Une minorité d'individus
pourtant, a résisté au "grand enfermement"
: les No-Plug, vivant ou plutôt survivant dans les
étendues sauvages encore habitables et bénéficiant
ainsi des espaces vierges et laissés à l'abandon
par la désertification du monde et, qui plus est,
pourchassés par les milices des Imbus.
Alors, le "grand enfermement",
oeuvre d'intérêt public ou conspiration mondiale
des puissants contre les masses facilement manipulables,
après une catastrophe de cette ampleur ? Toujours
est-il que les choses vont commencer à bouger après
le meurtre de plusieurs "larves" (ainsi sont
appelées les populations enfermées) sauvagement
étripées dans leurs cocons par un serial
killer d'un genre nouveau
Plus qu'un simple thriller
futuriste, Le Successeur de pierre est un roman
métaphysique d'une richesse incroyable. Sont tour
à tour évoqués les différentes
étapes de l'évolution humaine, les manipulations
médiatiques, les dangers auxquels s'expose une
société faisant plus confiance aux machines
qu'à elle-même, l'insécurité
des réseaux d'information/désinformation
et surtout le devenir du genre humain.
Car Jean-Michel Truong,
sous un prétexte mystique (un texte secret que
le Christ aurait confié aux Apôtres et qui
éclairerait le devenir du genre humain sous un
jour nouveau), pose deux questions fondamentales à
l'heure des nouvelles technologies et de l'intelligence
artificielle : "L'intelligence n'est-elle pas arrivée
avec l'homme, animal autodestructeur s'il en est, dans
un cul-de-sac évolutionniste ?" et "a-t-elle
forcément besoin de l'homme pour survivre ?".
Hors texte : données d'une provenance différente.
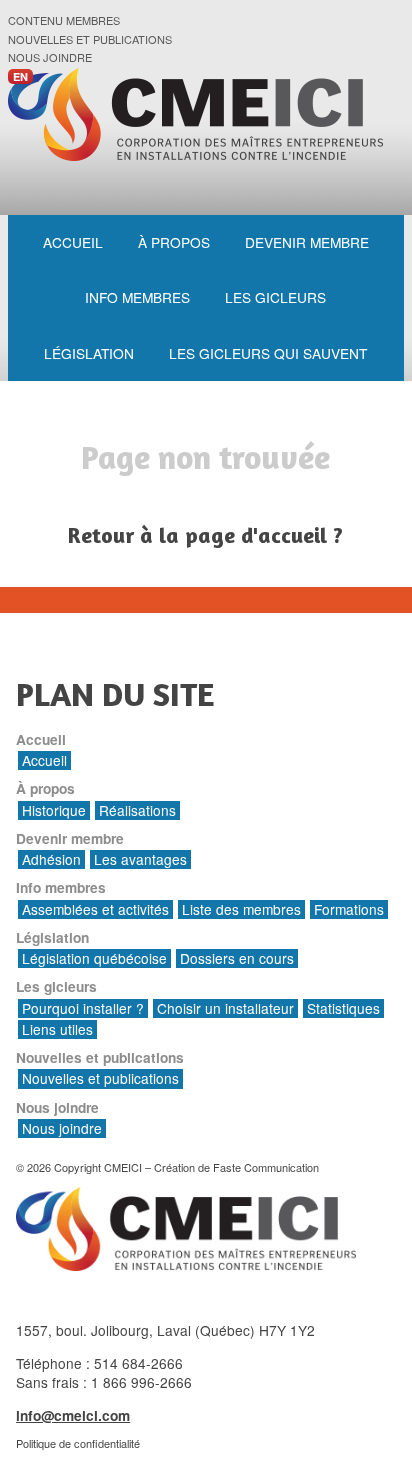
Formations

Jean-Michel Truong échafaude
sous l'égide de ces réflexions, un scénario
efficace où claustrophobie, manipulations, univers
parallèle et remise en question de la réalité
se heurtent à plus de 2000 ans d'histoire religieuse
et de théories de l'évolution, réussissant
ainsi à équilibrer les scènes d'un
huis clos étouffant (où les personnages
semblent ne jamais être ce qu'ils prétendent)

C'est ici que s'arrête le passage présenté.